Where does the word "search" appear in the entries below? Copy each line that holds it.

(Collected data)
* * * * * * * * *

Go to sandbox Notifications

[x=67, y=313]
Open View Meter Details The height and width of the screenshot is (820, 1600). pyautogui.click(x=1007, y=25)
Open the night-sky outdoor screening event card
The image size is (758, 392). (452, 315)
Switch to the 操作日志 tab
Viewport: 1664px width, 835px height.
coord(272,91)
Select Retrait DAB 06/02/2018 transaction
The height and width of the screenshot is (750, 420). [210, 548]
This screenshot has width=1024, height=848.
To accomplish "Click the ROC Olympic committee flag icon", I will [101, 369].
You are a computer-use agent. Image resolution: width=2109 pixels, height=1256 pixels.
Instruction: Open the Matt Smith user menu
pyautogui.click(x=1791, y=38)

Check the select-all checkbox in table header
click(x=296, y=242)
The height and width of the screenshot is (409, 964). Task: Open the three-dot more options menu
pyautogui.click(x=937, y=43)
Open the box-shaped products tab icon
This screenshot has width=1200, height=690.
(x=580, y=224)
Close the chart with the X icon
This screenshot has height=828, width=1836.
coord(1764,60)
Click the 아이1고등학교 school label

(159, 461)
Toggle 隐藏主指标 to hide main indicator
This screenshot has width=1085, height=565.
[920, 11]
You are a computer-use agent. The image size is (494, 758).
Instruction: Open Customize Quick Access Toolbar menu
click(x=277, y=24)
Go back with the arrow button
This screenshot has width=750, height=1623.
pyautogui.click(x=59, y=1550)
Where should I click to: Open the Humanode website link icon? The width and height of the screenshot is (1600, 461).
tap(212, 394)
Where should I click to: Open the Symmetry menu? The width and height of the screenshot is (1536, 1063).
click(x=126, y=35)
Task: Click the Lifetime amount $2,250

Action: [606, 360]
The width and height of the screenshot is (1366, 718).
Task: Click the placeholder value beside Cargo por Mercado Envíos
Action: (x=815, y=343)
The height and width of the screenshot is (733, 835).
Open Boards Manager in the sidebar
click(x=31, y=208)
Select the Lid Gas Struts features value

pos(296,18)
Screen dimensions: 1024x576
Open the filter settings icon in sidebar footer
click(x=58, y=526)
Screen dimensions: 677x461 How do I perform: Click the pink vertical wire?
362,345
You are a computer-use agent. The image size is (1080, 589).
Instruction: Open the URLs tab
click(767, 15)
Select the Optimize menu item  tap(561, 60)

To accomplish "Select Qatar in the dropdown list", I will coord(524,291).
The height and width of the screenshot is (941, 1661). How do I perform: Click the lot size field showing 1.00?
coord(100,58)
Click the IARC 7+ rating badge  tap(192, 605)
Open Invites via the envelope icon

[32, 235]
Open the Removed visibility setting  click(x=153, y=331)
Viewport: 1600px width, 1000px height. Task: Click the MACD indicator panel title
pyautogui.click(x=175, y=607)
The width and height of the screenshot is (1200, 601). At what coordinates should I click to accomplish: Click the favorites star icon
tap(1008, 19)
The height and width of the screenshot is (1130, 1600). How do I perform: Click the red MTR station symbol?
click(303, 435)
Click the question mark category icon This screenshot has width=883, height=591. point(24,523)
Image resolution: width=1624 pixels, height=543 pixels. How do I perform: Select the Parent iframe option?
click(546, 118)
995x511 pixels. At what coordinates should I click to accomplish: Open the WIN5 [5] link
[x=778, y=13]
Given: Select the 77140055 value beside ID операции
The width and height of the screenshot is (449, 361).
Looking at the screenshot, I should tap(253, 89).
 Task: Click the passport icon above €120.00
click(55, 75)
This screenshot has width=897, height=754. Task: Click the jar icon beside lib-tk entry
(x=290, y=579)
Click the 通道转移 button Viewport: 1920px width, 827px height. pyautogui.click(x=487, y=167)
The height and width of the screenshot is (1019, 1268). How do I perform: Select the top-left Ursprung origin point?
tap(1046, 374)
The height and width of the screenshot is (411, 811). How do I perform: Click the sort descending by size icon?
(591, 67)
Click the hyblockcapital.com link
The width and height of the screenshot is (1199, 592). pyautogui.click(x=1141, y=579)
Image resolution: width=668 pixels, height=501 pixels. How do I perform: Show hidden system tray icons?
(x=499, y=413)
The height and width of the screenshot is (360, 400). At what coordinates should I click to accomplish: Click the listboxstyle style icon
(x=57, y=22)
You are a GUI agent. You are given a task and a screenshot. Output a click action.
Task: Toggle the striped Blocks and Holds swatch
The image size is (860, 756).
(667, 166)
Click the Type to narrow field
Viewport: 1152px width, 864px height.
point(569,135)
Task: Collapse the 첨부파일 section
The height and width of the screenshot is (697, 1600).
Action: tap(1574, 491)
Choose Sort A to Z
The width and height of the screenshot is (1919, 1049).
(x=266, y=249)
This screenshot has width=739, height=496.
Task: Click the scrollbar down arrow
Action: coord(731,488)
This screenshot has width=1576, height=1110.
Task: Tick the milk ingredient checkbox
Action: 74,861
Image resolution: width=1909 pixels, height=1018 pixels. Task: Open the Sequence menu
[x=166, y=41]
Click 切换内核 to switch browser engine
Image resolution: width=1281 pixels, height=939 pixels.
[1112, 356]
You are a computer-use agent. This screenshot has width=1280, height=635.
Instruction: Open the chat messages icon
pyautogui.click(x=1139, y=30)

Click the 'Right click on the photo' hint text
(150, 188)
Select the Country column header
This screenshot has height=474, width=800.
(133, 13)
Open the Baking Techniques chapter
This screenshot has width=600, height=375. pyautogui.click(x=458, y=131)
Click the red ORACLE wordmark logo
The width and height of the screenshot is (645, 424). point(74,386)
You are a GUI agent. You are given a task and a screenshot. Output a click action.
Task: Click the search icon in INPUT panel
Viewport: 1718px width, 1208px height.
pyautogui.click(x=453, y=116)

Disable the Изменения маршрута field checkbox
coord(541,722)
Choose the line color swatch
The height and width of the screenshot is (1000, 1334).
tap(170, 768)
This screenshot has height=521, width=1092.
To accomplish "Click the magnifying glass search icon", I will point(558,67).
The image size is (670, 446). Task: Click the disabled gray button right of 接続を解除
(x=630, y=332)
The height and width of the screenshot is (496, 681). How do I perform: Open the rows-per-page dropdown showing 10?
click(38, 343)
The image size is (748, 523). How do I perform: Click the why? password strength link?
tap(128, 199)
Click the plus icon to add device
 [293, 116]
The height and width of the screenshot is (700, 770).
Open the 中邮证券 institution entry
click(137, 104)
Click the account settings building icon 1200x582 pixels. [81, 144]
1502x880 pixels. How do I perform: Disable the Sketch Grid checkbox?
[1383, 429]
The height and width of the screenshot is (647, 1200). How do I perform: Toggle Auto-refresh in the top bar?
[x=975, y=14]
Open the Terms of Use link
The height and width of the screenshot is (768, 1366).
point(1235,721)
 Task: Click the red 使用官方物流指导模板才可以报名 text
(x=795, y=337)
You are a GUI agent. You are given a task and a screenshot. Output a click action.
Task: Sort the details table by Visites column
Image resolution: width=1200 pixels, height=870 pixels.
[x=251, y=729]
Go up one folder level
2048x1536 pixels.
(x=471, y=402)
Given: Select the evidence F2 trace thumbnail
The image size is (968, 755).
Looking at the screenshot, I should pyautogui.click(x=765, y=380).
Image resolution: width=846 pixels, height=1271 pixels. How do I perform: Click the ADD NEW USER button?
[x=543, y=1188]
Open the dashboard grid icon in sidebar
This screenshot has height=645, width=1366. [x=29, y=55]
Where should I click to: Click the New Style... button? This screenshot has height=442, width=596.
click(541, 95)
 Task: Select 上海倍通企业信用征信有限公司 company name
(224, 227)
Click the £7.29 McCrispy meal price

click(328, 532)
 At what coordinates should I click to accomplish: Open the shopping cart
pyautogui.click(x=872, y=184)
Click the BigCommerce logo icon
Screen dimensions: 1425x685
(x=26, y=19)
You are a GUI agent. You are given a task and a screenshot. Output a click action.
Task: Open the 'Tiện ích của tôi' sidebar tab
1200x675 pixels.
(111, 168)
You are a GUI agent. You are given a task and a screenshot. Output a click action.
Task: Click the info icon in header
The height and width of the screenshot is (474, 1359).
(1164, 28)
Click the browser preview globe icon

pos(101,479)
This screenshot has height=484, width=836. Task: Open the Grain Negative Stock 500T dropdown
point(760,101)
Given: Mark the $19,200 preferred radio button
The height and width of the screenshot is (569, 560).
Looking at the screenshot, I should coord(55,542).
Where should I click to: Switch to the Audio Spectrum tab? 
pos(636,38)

* * * * * * * * *

- TASK RESULT:
Task: Click the search icon in INPUT panel
To accomplish "Click the magnifying glass search icon", I will point(558,67).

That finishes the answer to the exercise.